## How to complete this task
From the entries below, output the line with "2017-09（7） (50, 1663)" and each following line up to and including the line with "October 2023 (181, 2010)", exactly as written.

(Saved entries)

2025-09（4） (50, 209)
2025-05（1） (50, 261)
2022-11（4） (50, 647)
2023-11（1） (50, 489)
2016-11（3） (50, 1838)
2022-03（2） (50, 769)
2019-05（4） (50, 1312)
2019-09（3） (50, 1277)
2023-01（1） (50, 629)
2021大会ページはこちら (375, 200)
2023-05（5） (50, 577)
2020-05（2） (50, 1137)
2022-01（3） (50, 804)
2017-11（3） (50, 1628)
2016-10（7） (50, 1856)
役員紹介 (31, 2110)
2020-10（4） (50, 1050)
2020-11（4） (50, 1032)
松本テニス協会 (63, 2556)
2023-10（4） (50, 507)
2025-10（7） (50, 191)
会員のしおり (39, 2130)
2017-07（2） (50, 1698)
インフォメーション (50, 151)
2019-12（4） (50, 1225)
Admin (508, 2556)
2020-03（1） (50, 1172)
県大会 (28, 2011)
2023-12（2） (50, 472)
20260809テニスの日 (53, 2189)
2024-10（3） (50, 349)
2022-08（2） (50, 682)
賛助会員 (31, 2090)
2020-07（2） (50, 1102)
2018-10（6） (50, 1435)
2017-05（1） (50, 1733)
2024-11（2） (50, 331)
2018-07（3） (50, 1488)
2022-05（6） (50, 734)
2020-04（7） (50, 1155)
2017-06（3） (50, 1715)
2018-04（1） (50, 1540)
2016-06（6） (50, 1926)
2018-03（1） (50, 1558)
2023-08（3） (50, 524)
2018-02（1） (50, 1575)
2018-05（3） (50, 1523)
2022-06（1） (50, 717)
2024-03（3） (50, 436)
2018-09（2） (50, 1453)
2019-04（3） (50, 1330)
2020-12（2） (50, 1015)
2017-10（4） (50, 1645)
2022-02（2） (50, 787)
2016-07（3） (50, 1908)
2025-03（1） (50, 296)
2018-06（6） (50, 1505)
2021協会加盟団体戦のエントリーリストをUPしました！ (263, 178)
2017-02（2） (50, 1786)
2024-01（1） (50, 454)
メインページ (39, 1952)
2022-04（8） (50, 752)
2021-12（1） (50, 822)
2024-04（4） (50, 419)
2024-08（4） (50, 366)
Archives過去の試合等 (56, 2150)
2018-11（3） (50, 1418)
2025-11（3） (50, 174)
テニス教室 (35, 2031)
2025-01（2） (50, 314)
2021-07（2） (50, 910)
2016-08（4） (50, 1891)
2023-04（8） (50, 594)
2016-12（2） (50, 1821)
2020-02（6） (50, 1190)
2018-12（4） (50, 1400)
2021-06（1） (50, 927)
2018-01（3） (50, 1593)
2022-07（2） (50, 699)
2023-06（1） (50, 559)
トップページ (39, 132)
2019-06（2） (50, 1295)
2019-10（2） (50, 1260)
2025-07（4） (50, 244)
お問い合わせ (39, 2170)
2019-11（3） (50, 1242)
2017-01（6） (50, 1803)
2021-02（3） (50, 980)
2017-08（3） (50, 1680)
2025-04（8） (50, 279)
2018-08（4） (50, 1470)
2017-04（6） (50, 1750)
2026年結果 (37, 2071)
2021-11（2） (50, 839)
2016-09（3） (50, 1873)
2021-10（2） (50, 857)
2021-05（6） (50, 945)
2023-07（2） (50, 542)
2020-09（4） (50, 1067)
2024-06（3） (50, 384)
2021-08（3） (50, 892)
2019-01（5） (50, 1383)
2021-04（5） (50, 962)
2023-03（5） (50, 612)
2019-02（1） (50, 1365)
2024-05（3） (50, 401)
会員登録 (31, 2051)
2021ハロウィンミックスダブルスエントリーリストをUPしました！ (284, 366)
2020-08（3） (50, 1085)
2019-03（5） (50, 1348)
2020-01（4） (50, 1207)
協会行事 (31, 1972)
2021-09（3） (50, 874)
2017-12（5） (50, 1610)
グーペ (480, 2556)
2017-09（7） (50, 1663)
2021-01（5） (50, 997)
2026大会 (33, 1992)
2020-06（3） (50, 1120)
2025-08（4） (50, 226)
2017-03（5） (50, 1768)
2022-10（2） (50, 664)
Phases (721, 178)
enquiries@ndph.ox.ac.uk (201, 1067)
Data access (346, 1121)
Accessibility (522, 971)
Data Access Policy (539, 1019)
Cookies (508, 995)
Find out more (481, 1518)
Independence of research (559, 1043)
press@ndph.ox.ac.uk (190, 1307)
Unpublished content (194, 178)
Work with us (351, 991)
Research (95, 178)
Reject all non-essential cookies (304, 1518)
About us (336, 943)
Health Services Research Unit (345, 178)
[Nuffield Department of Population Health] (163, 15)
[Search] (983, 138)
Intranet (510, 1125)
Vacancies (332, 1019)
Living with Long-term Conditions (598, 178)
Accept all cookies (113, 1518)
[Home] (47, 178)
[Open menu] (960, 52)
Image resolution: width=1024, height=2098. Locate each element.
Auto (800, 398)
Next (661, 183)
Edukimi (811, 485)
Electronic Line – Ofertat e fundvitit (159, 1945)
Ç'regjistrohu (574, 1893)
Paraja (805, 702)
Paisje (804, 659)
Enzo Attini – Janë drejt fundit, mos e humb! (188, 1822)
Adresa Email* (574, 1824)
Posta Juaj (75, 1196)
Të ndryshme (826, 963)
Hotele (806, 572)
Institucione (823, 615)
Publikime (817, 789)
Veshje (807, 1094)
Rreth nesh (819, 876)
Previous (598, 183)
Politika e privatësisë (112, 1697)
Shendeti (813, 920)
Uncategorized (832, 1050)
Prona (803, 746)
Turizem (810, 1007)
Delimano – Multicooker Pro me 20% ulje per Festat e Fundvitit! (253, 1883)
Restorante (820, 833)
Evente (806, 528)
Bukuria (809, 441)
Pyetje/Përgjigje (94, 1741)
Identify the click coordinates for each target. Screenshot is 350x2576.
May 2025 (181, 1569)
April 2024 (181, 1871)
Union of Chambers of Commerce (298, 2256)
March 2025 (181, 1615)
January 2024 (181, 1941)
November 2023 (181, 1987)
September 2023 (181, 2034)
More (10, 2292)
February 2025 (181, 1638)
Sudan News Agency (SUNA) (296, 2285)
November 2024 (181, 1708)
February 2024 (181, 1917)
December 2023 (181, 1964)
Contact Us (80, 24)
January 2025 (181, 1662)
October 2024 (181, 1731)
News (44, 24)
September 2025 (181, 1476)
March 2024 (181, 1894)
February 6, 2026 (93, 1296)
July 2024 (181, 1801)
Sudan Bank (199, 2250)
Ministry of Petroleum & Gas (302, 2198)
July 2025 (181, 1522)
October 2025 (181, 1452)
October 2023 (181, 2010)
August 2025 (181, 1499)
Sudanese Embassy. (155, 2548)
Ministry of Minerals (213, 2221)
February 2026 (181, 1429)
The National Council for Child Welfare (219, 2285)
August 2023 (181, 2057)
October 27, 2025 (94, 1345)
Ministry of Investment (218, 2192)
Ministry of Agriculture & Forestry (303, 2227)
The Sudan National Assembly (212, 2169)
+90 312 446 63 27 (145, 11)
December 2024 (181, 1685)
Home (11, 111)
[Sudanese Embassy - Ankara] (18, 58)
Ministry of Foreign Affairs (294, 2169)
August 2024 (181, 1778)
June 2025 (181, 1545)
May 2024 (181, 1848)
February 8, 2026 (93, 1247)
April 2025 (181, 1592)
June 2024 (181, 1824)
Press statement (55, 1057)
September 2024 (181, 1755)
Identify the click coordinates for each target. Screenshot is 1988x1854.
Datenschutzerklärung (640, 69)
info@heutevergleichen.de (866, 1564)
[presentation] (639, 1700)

## Exercise solution
2017-09（7） (50, 1663)
2021-01（5） (50, 997)
2026大会 (33, 1992)
2020-06（3） (50, 1120)
2025-08（4） (50, 226)
2017-03（5） (50, 1768)
2022-10（2） (50, 664)
Phases (721, 178)
enquiries@ndph.ox.ac.uk (201, 1067)
Data access (346, 1121)
Accessibility (522, 971)
Data Access Policy (539, 1019)
Cookies (508, 995)
Find out more (481, 1518)
Independence of research (559, 1043)
press@ndph.ox.ac.uk (190, 1307)
Unpublished content (194, 178)
Work with us (351, 991)
Research (95, 178)
Reject all non-essential cookies (304, 1518)
About us (336, 943)
Health Services Research Unit (345, 178)
[Nuffield Department of Population Health] (163, 15)
[Search] (983, 138)
Intranet (510, 1125)
Vacancies (332, 1019)
Living with Long-term Conditions (598, 178)
Accept all cookies (113, 1518)
[Home] (47, 178)
[Open menu] (960, 52)
Image resolution: width=1024, height=2098. Locate each element.
Auto (800, 398)
Next (661, 183)
Edukimi (811, 485)
Electronic Line – Ofertat e fundvitit (159, 1945)
Ç'regjistrohu (574, 1893)
Paraja (805, 702)
Paisje (804, 659)
Enzo Attini – Janë drejt fundit, mos e humb! (188, 1822)
Adresa Email* (574, 1824)
Posta Juaj (75, 1196)
Të ndryshme (826, 963)
Hotele (806, 572)
Institucione (823, 615)
Publikime (817, 789)
Veshje (807, 1094)
Rreth nesh (819, 876)
Previous (598, 183)
Politika e privatësisë (112, 1697)
Shendeti (813, 920)
Uncategorized (832, 1050)
Prona (803, 746)
Turizem (810, 1007)
Delimano – Multicooker Pro me 20% ulje per Festat e Fundvitit! (253, 1883)
Restorante (820, 833)
Evente (806, 528)
Bukuria (809, 441)
Pyetje/Përgjigje (94, 1741)
Identify the click coordinates for each target. Screenshot is 350x2576.
May 2025 (181, 1569)
April 2024 (181, 1871)
Union of Chambers of Commerce (298, 2256)
March 2025 (181, 1615)
January 2024 (181, 1941)
November 2023 (181, 1987)
September 2023 (181, 2034)
More (10, 2292)
February 2025 (181, 1638)
Sudan News Agency (SUNA) (296, 2285)
November 2024 (181, 1708)
February 2024 (181, 1917)
December 2023 (181, 1964)
Contact Us (80, 24)
January 2025 (181, 1662)
October 2024 (181, 1731)
News (44, 24)
September 2025 (181, 1476)
March 2024 (181, 1894)
February 6, 2026 (93, 1296)
July 2024 (181, 1801)
Sudan Bank (199, 2250)
Ministry of Petroleum & Gas (302, 2198)
July 2025 (181, 1522)
October 2025 (181, 1452)
October 2023 (181, 2010)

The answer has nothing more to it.